• [Task requirements]
In the answer, each entry below appears exactly as given, and no picture appears at all.

[Extracted information — start]

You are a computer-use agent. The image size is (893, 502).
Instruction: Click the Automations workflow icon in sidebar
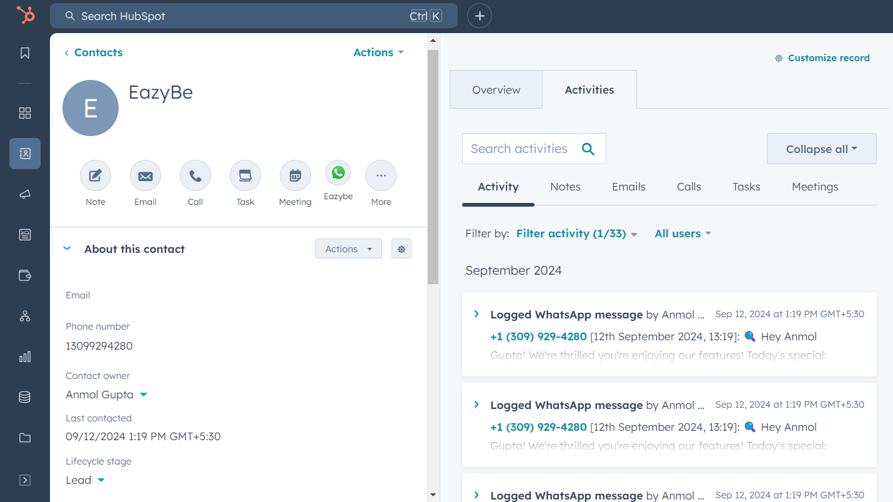24,316
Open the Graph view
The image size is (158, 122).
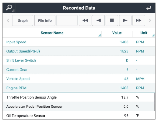point(23,20)

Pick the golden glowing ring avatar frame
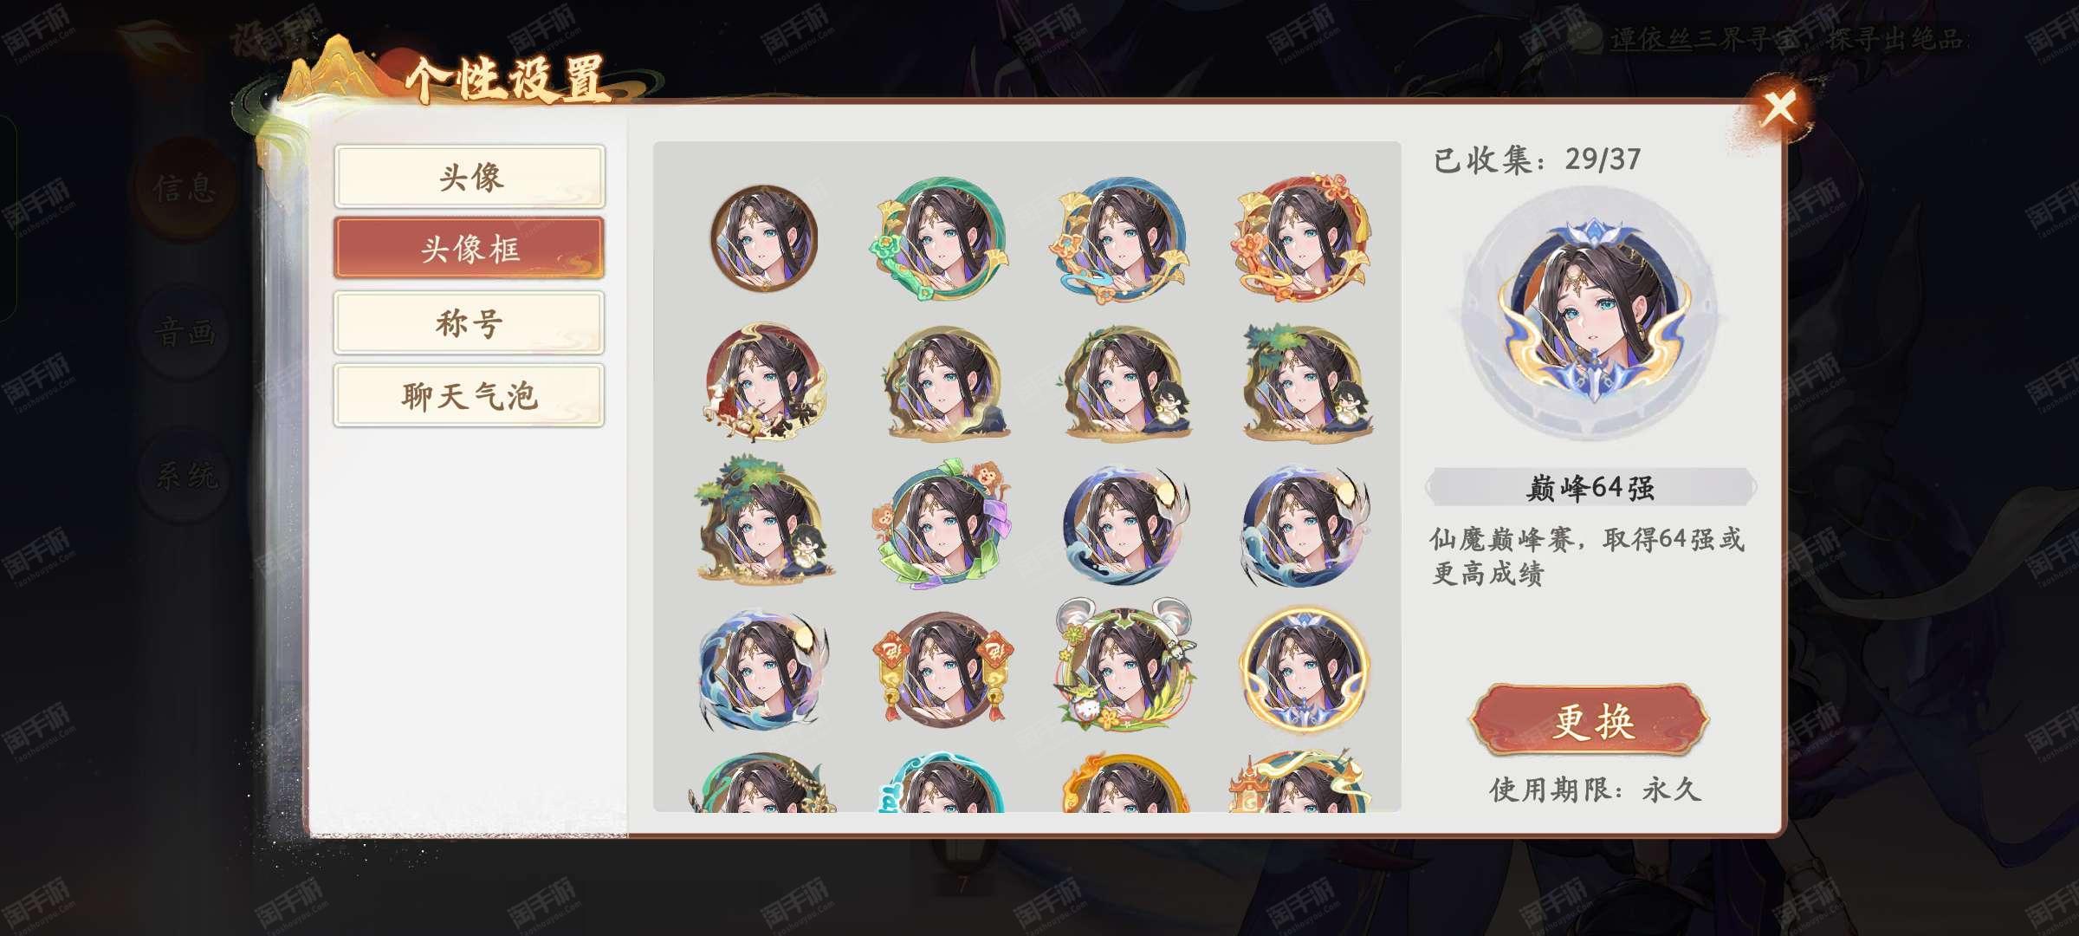click(x=1302, y=667)
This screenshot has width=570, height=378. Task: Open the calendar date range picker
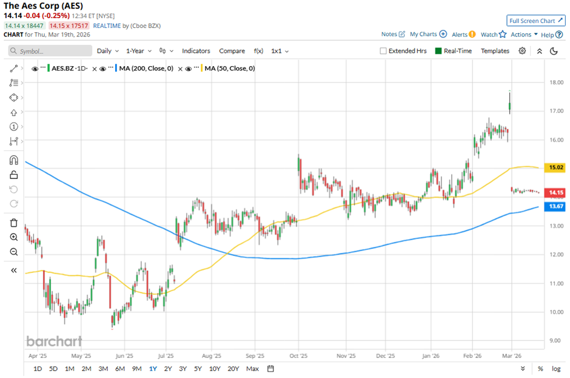point(271,368)
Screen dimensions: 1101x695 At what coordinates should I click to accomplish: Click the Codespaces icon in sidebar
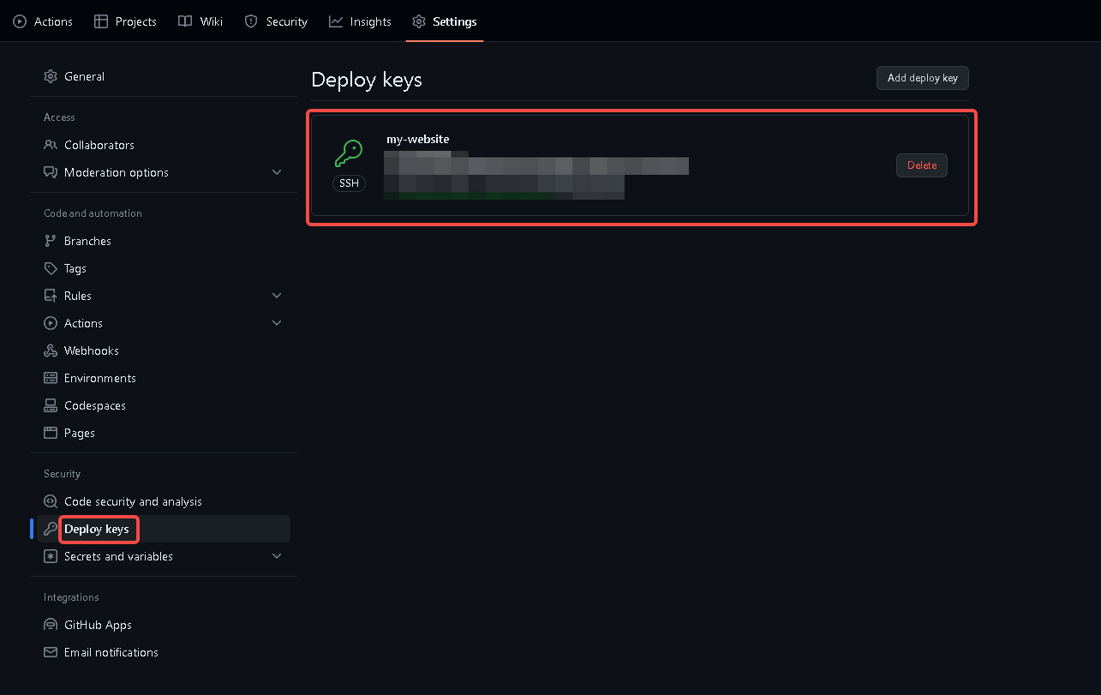[x=51, y=405]
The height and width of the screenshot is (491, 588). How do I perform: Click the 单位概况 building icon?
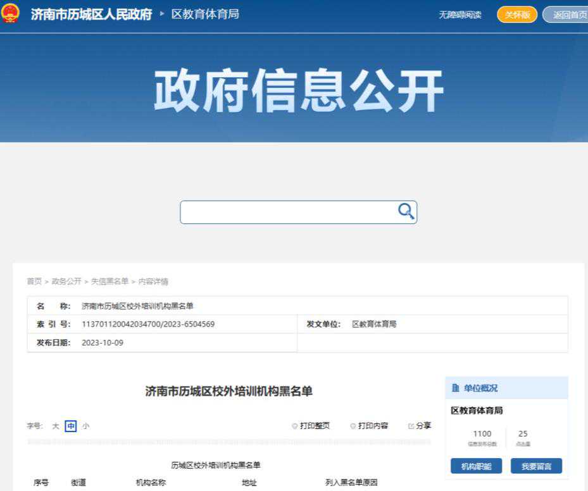coord(456,388)
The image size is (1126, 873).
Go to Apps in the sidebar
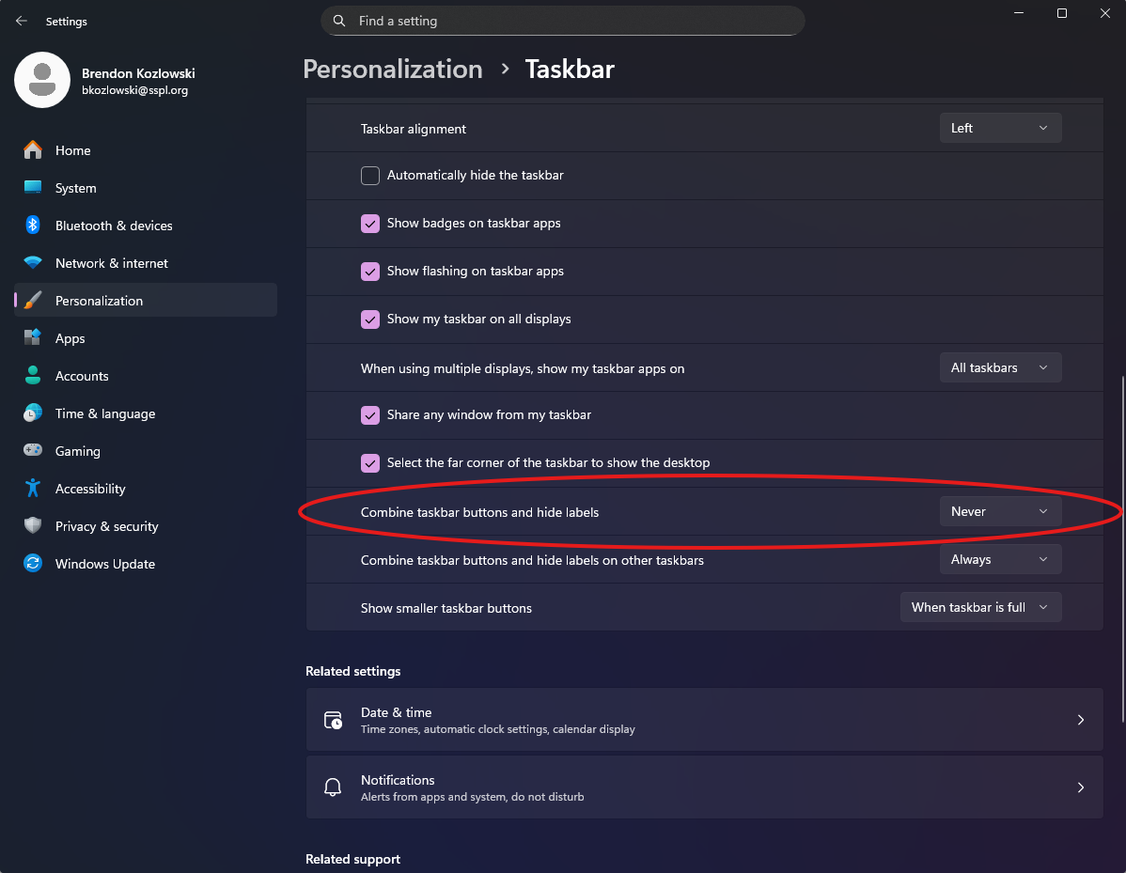[70, 338]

[Extracted information — finish]

• [Problem solution]
You are a computer-use agent. The image size is (893, 502).
Instruction: Click the Automations workflow icon in sidebar
24,316
Open the Graph view
The image size is (158, 122).
point(23,20)

Pick the golden glowing ring avatar frame
click(x=1302, y=667)
This screenshot has width=570, height=378. Task: Open the calendar date range picker
point(271,368)
Screen dimensions: 1101x695 At what coordinates should I click to accomplish: Click the Codespaces icon in sidebar
[x=51, y=405]
The height and width of the screenshot is (491, 588). How do I perform: Click the 单位概况 building icon?
coord(456,388)
The image size is (1126, 873).
Go to Apps in the sidebar
[70, 338]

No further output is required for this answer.